Please read KB article 1010716 ( ) for more information. Therefore, health and monitoring information may be incomplete or inaccurate. In addition, many server vendors started implementing some or all VMware specified CIM providers for server manageability. Please see KB article 1003944 ( )for more information. For proper support of the 64bit Guest Operating Systems, necessary virtualization BIOS settings need to be enabled.

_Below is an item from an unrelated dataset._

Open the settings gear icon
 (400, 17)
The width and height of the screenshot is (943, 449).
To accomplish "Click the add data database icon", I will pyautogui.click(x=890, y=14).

If a specific server, storage array, or device is not listed on the Systems Compatibility Guide, please contact the vendor of that hardware to find out the plans for supporting that hardware with VMware vSphere. Our goal is to support a variety of storage and network adapters used as standard options for these platforms as they come to market. Additionally, VMware ESX is tested for compatibility with currently shipping platforms from the major server manufacturers in pre-release testing.
Vmware tools download legacy update#
Upgrading VMware Tools and VM CompatibilityĪutomating Upgrade of VMware Tools and VM Compatibilityįor more information, including details of bugs fixed, guest OS support and more please head to the release notes for VMware Tools 10.3.10, VMware ESXi 6.7 Update 2 and VMware vCenter Server 6.VMware ESX is tested for compatibility with a variety of major guest operating systems running in virtual machines. We have a number of blogs available covering the options for upgrading VMware Tools and VM Compatibility:Ĭonfiguring a VMware Tools Repository in vSphere 6.7U1 Note that you should only upgrade your VM Compatibility to v15 if you need these new configuration maximums: at present these are not supported on VMware Cloud on AWS and in some other products. If you want more information on vSphere Configuration Maximums we have just the site for you! In order to take advantage of the new configuration maximums you must upgrade virtual machines to VM Compatibility 15. Customer demand for compute intensive workloads such as SAP HANA has driven this new version. VSphere 6.7 Update 2 introduces VM Compatibility 15, allowing for monster VMs up to 256 vCPU and 6Tb of RAM. You should consider a number of factors, including security risk appetite when deciding if you should upgrade. To check compatibility between releases you should check the Interoperability Matrices. While some versions of VMware Tools are bundled with ESXi, the versions are broadly backward and forward compatible. We recommend upgrading to 10.3.10 for the security updates to the open source components for these distros. More modern Linux Operating Systems should continue to use open-vm-tools, which is available through your OS package manager. VMware Tools 10.3.5 was the final feature release to include OS Specific Packages (OSPs) and TAR tools (Linux ISO) for legacy Linux distributions.

Updates for Linux Guest Operating Systems We continue to work to minimise the reboot requirements when patching VMware Tools. My colleague Eric Gray blogged about this functionality being added for pvscsi back in August last year here, and customer feedback has shown that this has been a popular feature.
Vmware tools download legacy driver#
This means that you can now update both this and the pvscsi driver as a part of your regular Windows patching cadence, reducing the required number of reboots. In 10.3.10 of VMware Tools for Windows we have made the vmxnet3 driver available through Windows Update for Windows Server 2016.

Updates for Windows Guest Operating Systems It also includes a security fix for the Windows Display Driver Model (WDDM) driver. This release includes updates to the Open Source components glib, openssl and libxml2. This blogpost explains both of these, and why you might want to consider upgrading. In vSphere 6.7 Update 2 we also introduce a new version of VM Compatibility (formerly known as Virtual Hardware). On that note I’m pleased to announce that the latest release of the VMware Tools 10.3 codebase is now available for download. With VMware Tools version 10.0 VMware took the decision to separate it’s release cycle from that of vSphere.